Сколько же судеб изломано в твоих стенах, Лефортово?.. В первой моей тюремной камере ждала неожиданность: двое охранников. Это что-то новое, решил я. В рассказах друзей и знакомых такого не было. У двери тоже был выставлен пост. Камера представляла собой клетушку шесть шагов в длину и метра два в ширину. Зарешеченное окно было довольно высоко, и увидеть, что происходит за ним – невозможно. Привинченная кровать, умывальник и, так сказать, санузел. Обычное «жилище» заключенного.
«Соседи» мои примостились на табуретках рядышком. Оба были в штатском и менялись через каждые четыре часа. Мне до сих пор непонятно, зачем все это было нужно: двойной пост в камере, двойной – у двери…
Ордер на арест мне так и не предъявили. На допросы тоже не вызывали. Несколько раз пытался заговорить с охранниками. Безрезультатно. Лишь однажды один из них не выдержал:
– Ну, что ты к нам пристаешь? Мы – охрана. Сказали нам сидеть тут, мы и сидим. Мы же тебя не беспокоим?
Я понял, что говорить бесполезно. Скорей всего, они действительно ничего не знали. Недели через две мне все это надоело, и я поднял скандал: «Почему я здесь нахожусь? Почему мне до сих пор не предъявлен ордер на арест?»

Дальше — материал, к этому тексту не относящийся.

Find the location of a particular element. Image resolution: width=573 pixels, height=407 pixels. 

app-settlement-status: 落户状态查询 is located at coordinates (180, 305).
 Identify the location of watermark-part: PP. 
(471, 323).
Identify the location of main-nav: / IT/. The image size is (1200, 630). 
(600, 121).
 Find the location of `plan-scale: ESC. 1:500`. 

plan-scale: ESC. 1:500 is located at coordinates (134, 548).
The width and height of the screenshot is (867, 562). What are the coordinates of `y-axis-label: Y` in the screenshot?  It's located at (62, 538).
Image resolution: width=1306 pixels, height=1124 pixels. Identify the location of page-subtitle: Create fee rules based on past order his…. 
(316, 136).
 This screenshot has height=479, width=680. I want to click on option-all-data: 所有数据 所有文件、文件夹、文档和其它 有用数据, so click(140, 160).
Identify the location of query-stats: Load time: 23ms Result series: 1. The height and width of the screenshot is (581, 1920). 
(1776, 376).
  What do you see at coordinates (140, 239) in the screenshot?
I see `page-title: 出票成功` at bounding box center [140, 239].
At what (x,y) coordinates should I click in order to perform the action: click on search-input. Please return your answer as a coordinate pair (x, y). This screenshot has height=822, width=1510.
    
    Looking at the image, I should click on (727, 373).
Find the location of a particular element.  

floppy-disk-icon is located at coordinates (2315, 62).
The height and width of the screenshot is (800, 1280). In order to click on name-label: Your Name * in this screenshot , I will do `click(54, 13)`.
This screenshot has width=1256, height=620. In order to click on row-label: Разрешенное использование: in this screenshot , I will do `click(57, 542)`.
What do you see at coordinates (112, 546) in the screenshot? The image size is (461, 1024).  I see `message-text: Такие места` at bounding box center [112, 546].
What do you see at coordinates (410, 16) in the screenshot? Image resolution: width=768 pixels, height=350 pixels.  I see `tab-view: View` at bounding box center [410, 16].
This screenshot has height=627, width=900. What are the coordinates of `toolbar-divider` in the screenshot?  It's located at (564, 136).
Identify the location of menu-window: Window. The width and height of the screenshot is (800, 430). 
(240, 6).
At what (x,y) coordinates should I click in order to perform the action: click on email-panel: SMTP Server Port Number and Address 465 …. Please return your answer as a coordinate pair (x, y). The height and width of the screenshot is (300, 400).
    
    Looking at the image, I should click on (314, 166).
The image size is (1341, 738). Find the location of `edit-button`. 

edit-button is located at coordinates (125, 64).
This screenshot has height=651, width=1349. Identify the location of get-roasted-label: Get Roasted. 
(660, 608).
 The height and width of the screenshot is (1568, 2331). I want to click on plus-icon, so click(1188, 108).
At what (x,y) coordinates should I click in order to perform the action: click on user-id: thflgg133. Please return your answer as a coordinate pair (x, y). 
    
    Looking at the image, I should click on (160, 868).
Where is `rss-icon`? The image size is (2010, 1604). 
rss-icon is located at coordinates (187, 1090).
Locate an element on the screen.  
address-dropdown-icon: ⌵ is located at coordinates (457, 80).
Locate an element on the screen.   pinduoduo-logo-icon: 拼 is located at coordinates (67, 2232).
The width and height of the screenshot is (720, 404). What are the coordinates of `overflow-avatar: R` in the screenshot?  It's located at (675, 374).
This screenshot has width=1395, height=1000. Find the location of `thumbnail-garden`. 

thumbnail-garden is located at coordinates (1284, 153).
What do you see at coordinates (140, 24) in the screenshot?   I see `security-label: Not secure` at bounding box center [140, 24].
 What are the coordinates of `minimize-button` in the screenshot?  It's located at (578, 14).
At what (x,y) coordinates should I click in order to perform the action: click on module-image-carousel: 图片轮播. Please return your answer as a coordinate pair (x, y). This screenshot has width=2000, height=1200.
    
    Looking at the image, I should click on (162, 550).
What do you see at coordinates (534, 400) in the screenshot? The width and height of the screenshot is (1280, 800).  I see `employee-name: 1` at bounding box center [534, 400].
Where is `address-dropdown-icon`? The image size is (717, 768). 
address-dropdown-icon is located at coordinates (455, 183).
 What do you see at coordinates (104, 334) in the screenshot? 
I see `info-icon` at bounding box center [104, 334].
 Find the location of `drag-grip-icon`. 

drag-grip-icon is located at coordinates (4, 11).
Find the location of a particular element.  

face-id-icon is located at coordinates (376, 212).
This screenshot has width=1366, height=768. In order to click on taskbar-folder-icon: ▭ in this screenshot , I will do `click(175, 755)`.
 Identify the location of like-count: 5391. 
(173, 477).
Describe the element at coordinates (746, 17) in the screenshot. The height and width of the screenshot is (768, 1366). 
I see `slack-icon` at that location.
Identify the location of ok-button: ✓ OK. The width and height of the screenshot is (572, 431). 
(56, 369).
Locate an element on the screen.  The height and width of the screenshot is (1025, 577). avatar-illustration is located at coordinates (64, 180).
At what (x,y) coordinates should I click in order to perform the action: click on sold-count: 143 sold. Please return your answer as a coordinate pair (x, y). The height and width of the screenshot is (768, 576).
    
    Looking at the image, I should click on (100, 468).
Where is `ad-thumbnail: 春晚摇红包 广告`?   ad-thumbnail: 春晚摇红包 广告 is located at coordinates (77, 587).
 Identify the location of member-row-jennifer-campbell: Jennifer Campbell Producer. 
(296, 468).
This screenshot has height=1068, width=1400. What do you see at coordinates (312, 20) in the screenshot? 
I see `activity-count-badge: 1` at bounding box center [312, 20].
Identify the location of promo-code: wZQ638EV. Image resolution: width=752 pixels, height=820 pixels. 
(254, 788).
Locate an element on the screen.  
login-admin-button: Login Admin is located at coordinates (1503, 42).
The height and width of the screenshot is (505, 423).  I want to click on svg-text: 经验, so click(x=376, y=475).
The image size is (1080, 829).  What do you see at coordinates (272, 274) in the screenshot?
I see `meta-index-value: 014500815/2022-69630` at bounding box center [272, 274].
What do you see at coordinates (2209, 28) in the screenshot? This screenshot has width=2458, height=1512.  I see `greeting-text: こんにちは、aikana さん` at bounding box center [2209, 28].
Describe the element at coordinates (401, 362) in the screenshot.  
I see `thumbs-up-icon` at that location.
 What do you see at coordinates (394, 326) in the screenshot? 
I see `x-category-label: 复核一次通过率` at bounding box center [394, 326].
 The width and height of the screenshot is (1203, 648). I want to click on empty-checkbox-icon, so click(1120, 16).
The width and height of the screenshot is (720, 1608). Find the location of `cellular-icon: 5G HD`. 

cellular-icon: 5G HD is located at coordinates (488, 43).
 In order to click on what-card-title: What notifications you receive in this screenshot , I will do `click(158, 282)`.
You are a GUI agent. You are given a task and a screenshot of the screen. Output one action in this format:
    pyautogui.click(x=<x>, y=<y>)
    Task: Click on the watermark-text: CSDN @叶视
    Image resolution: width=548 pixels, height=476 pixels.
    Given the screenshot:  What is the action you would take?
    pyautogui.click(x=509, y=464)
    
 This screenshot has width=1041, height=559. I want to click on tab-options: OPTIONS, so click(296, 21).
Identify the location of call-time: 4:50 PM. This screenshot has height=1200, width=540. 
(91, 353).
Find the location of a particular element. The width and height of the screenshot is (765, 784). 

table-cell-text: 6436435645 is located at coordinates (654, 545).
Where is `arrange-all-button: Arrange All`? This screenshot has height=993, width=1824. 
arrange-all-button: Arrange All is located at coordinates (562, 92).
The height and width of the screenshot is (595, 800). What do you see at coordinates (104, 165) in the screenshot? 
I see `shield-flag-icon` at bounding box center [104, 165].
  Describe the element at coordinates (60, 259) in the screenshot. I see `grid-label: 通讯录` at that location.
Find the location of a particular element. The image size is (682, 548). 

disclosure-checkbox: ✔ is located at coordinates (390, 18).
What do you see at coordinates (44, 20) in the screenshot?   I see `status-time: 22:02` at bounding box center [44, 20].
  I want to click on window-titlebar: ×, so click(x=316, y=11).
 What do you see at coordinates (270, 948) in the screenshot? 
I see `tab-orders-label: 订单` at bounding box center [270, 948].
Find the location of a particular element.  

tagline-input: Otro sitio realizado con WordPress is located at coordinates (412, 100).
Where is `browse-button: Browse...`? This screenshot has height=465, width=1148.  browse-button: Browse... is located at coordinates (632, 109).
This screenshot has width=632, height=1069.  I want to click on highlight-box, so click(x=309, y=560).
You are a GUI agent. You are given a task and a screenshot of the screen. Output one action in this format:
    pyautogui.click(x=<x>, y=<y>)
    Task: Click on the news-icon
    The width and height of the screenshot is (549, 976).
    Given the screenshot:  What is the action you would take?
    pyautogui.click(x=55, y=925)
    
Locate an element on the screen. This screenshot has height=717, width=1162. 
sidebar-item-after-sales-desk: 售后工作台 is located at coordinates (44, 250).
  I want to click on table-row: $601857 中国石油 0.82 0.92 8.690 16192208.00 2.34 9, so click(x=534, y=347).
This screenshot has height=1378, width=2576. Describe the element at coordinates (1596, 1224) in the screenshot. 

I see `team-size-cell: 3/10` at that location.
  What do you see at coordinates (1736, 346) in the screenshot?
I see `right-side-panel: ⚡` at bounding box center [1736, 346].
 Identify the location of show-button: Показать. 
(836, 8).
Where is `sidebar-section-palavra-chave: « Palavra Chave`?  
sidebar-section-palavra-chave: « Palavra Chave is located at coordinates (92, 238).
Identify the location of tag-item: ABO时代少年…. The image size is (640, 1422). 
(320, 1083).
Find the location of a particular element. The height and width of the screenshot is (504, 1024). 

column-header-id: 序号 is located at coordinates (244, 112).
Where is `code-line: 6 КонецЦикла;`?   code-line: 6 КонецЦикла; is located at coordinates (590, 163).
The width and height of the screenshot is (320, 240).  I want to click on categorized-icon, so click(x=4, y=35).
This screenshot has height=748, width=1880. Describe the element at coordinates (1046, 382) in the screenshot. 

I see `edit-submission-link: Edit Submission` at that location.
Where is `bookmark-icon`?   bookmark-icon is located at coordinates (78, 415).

Спустя некоторое время дверь открылась, и в камеру вошел капитан:
– Чего вы добиваетесь?
– Если мне не будет предъявлен ордер на арест, я начну вести себя не так, как вел до сих пор, – отвечаю.
– Попробуйте… – прошипел он угрожающе. И я не выдержал. Сказалось, наверное, нервное напряжение последних месяцев. Я ударил, а он не успел отшатнуться.